Return all lines of the records that contain the word "link".

Items from a dataset:

···

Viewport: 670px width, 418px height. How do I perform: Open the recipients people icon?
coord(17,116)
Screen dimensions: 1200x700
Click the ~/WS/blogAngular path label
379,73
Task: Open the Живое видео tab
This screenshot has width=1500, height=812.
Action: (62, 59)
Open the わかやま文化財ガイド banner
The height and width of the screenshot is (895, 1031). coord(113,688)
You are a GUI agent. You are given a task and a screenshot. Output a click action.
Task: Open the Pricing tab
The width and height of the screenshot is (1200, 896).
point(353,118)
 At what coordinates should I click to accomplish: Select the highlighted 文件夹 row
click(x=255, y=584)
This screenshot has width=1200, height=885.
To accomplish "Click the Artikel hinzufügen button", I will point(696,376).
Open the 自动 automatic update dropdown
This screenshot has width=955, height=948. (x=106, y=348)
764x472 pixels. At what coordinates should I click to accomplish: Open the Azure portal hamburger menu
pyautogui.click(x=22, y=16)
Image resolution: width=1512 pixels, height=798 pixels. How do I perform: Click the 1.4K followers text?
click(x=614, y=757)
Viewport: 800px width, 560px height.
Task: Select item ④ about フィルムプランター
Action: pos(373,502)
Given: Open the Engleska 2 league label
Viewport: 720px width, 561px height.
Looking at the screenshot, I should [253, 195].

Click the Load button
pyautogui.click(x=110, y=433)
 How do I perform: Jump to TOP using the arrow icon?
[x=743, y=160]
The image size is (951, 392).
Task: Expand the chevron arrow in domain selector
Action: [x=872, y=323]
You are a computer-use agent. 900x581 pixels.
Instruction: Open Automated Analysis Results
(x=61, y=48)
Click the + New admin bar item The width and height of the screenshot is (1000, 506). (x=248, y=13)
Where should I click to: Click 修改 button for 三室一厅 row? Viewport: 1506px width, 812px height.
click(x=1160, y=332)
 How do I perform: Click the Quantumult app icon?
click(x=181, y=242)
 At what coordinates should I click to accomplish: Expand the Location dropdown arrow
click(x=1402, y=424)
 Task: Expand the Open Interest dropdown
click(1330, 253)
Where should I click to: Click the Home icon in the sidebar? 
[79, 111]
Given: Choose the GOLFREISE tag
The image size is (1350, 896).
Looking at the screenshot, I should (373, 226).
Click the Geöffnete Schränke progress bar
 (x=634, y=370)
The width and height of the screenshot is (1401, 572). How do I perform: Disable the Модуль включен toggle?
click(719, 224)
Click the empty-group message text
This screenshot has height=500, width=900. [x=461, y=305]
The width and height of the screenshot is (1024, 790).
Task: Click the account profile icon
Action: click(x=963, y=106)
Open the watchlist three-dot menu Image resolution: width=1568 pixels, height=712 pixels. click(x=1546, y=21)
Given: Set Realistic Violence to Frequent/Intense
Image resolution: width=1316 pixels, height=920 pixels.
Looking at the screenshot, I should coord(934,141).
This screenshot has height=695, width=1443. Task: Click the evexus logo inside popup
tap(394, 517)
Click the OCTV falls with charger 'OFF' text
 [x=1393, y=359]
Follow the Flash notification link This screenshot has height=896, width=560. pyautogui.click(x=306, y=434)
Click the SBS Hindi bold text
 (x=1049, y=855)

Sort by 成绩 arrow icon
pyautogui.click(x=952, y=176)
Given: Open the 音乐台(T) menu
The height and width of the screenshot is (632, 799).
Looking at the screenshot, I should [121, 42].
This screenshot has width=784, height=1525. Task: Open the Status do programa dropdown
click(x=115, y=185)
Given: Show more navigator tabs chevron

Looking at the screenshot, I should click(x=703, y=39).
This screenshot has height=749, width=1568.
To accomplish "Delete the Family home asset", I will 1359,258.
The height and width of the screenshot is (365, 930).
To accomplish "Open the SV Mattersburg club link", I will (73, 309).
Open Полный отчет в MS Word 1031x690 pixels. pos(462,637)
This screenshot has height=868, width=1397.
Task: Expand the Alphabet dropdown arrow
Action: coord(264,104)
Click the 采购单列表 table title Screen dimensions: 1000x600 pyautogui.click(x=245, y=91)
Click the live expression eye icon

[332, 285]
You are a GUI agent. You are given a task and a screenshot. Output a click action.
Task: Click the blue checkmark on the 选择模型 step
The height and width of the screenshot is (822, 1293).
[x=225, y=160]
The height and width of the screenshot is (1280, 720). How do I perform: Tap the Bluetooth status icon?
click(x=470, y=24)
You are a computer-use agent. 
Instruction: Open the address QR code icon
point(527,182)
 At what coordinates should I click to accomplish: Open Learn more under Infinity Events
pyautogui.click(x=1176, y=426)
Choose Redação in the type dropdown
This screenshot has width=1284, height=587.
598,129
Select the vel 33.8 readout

···

• **SOLUTION**
Follow the Flash notification link This screenshot has height=896, width=560. pyautogui.click(x=306, y=434)
To accomplish "Open the SV Mattersburg club link", I will (73, 309).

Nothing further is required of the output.